What is being asked » Rewrite all the items below, replacing "The image size is" with "The screenshot size is" and leaving everything else unchanged.

Dataset content »
= = = = =
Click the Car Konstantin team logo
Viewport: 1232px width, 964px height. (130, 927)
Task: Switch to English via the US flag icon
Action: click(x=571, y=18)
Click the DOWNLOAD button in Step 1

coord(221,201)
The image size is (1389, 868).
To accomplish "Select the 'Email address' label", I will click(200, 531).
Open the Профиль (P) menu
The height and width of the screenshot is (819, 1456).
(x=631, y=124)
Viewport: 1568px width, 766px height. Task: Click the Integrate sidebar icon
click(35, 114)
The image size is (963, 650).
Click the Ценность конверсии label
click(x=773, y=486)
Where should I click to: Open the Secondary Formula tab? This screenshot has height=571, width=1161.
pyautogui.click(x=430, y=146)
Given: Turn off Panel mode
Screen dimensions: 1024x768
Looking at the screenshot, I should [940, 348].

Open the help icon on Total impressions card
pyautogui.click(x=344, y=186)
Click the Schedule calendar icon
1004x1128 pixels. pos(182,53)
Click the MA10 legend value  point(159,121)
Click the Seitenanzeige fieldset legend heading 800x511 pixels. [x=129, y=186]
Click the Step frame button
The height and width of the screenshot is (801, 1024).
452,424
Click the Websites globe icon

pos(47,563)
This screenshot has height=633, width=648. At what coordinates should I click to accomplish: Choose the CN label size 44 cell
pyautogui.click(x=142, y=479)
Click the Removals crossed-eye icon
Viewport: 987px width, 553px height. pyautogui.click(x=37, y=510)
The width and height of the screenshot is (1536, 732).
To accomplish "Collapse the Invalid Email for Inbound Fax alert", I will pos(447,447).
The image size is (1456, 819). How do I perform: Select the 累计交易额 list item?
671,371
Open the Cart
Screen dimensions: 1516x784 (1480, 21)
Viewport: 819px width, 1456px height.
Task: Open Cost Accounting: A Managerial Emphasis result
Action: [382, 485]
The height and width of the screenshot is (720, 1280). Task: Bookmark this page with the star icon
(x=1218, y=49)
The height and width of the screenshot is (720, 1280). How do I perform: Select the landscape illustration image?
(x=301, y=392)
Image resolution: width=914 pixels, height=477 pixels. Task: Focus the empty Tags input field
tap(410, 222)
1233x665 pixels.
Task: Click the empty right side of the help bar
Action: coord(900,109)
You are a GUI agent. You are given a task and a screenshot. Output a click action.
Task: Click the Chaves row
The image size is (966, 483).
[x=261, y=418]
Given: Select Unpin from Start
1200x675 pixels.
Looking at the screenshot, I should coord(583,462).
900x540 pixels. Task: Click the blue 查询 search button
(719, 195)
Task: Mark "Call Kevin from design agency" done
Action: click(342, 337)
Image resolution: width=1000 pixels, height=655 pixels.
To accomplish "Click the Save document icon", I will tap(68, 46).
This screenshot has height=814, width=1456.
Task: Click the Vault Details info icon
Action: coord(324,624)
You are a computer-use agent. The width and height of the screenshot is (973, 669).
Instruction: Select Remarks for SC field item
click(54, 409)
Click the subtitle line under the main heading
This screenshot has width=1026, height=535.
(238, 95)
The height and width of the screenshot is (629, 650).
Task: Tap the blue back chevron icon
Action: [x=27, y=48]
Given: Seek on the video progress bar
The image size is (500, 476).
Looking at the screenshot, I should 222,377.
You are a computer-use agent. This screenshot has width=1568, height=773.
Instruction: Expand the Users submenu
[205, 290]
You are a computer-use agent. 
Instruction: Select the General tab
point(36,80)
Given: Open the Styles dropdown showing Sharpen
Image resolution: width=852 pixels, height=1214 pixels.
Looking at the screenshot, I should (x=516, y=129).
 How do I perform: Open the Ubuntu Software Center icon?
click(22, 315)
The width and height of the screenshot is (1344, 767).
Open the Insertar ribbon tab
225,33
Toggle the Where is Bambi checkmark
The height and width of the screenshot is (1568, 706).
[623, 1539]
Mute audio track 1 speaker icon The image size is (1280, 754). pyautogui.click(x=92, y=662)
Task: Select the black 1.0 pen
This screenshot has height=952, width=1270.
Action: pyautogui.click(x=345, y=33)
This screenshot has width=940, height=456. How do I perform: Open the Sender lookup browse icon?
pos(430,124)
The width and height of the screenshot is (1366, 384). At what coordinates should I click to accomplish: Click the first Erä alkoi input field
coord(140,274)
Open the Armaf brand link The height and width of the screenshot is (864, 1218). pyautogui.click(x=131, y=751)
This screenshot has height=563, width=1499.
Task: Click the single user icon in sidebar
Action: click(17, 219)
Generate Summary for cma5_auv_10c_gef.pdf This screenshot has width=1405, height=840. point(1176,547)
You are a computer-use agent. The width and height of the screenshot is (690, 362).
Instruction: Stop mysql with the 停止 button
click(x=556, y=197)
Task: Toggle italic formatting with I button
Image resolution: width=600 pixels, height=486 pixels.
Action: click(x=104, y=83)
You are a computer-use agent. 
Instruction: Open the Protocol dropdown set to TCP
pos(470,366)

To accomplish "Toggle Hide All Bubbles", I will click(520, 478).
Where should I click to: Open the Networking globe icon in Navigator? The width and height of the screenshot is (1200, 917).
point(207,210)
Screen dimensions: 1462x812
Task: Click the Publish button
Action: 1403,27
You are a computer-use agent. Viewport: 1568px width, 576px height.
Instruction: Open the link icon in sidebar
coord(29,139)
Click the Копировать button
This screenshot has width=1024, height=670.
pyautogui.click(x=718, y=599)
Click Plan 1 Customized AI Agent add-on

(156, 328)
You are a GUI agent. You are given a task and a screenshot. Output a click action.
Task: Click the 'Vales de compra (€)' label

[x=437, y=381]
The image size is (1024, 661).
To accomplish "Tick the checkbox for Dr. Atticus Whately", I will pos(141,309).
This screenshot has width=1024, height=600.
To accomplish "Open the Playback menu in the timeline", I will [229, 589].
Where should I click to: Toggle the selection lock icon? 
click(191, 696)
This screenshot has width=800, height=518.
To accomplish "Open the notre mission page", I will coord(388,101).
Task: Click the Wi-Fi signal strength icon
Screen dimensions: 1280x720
= = = = =
The reply »
Click the Car Konstantin team logo
Viewport: 1232px width, 964px height. (130, 927)
Task: Switch to English via the US flag icon
Action: click(x=571, y=18)
Click the DOWNLOAD button in Step 1

coord(221,201)
The screenshot size is (1389, 868).
To accomplish "Select the 'Email address' label", I will click(200, 531).
Open the Профиль (P) menu
The height and width of the screenshot is (819, 1456).
(x=631, y=124)
Viewport: 1568px width, 766px height. Task: Click the Integrate sidebar icon
click(35, 114)
The screenshot size is (963, 650).
Click the Ценность конверсии label
click(x=773, y=486)
Where should I click to: Open the Secondary Formula tab? This screenshot has height=571, width=1161.
pyautogui.click(x=430, y=146)
Given: Turn off Panel mode
Screen dimensions: 1024x768
Looking at the screenshot, I should [940, 348].

Open the help icon on Total impressions card
pyautogui.click(x=344, y=186)
Click the Schedule calendar icon
1004x1128 pixels. pos(182,53)
Click the MA10 legend value  point(159,121)
Click the Seitenanzeige fieldset legend heading 800x511 pixels. [x=129, y=186]
Click the Step frame button
The height and width of the screenshot is (801, 1024).
452,424
Click the Websites globe icon

pos(47,563)
This screenshot has height=633, width=648. At what coordinates should I click to accomplish: Choose the CN label size 44 cell
pyautogui.click(x=142, y=479)
Click the Removals crossed-eye icon
Viewport: 987px width, 553px height. pyautogui.click(x=37, y=510)
The width and height of the screenshot is (1536, 732).
To accomplish "Collapse the Invalid Email for Inbound Fax alert", I will pos(447,447).
The screenshot size is (1456, 819). How do I perform: Select the 累计交易额 list item?
671,371
Open the Cart
Screen dimensions: 1516x784 (1480, 21)
Viewport: 819px width, 1456px height.
Task: Open Cost Accounting: A Managerial Emphasis result
Action: [382, 485]
The height and width of the screenshot is (720, 1280). Task: Bookmark this page with the star icon
(x=1218, y=49)
The height and width of the screenshot is (720, 1280). How do I perform: Select the landscape illustration image?
(x=301, y=392)
Image resolution: width=914 pixels, height=477 pixels. Task: Focus the empty Tags input field
tap(410, 222)
1233x665 pixels.
Task: Click the empty right side of the help bar
Action: coord(900,109)
You are a GUI agent. You are given a task and a screenshot. Output a click action.
Task: Click the Chaves row
The screenshot size is (966, 483).
[x=261, y=418]
Given: Select Unpin from Start
1200x675 pixels.
Looking at the screenshot, I should coord(583,462).
900x540 pixels. Task: Click the blue 查询 search button
(719, 195)
Task: Mark "Call Kevin from design agency" done
Action: click(342, 337)
Image resolution: width=1000 pixels, height=655 pixels.
To accomplish "Click the Save document icon", I will tap(68, 46).
This screenshot has height=814, width=1456.
Task: Click the Vault Details info icon
Action: coord(324,624)
You are a computer-use agent. The width and height of the screenshot is (973, 669).
Instruction: Select Remarks for SC field item
click(54, 409)
Click the subtitle line under the main heading
This screenshot has width=1026, height=535.
(238, 95)
The height and width of the screenshot is (629, 650).
Task: Tap the blue back chevron icon
Action: [x=27, y=48]
Given: Seek on the video progress bar
The screenshot size is (500, 476).
Looking at the screenshot, I should 222,377.
You are a computer-use agent. This screenshot has width=1568, height=773.
Instruction: Expand the Users submenu
[205, 290]
You are a computer-use agent. 
Instruction: Select the General tab
point(36,80)
Given: Open the Styles dropdown showing Sharpen
Image resolution: width=852 pixels, height=1214 pixels.
Looking at the screenshot, I should (x=516, y=129).
 How do I perform: Open the Ubuntu Software Center icon?
click(22, 315)
The width and height of the screenshot is (1344, 767).
Open the Insertar ribbon tab
225,33
Toggle the Where is Bambi checkmark
The height and width of the screenshot is (1568, 706).
[623, 1539]
Mute audio track 1 speaker icon The screenshot size is (1280, 754). pyautogui.click(x=92, y=662)
Task: Select the black 1.0 pen
This screenshot has height=952, width=1270.
Action: pyautogui.click(x=345, y=33)
This screenshot has width=940, height=456. How do I perform: Open the Sender lookup browse icon?
pos(430,124)
The width and height of the screenshot is (1366, 384). At what coordinates should I click to accomplish: Click the first Erä alkoi input field
coord(140,274)
Open the Armaf brand link The height and width of the screenshot is (864, 1218). pyautogui.click(x=131, y=751)
This screenshot has height=563, width=1499.
Task: Click the single user icon in sidebar
Action: click(17, 219)
Generate Summary for cma5_auv_10c_gef.pdf This screenshot has width=1405, height=840. point(1176,547)
You are a computer-use agent. The width and height of the screenshot is (690, 362).
Instruction: Stop mysql with the 停止 button
click(x=556, y=197)
Task: Toggle italic formatting with I button
Image resolution: width=600 pixels, height=486 pixels.
Action: click(x=104, y=83)
You are a computer-use agent. 
Instruction: Open the Protocol dropdown set to TCP
pos(470,366)

To accomplish "Toggle Hide All Bubbles", I will click(520, 478).
Where should I click to: Open the Networking globe icon in Navigator? The width and height of the screenshot is (1200, 917).
point(207,210)
Screen dimensions: 1462x812
Task: Click the Publish button
Action: 1403,27
You are a computer-use agent. Viewport: 1568px width, 576px height.
Instruction: Open the link icon in sidebar
coord(29,139)
Click the Копировать button
This screenshot has width=1024, height=670.
pyautogui.click(x=718, y=599)
Click Plan 1 Customized AI Agent add-on

(156, 328)
You are a GUI agent. You are given a task and a screenshot. Output a click action.
Task: Click the 'Vales de compra (€)' label

[x=437, y=381]
The screenshot size is (1024, 661).
To accomplish "Tick the checkbox for Dr. Atticus Whately", I will pos(141,309).
This screenshot has width=1024, height=600.
To accomplish "Open the Playback menu in the timeline", I will [229, 589].
Where should I click to: Toggle the selection lock icon? 
click(191, 696)
This screenshot has width=800, height=518.
To accomplish "Open the notre mission page", I will coord(388,101).
Task: Click the Wi-Fi signal strength icon
Screen dimensions: 1280x720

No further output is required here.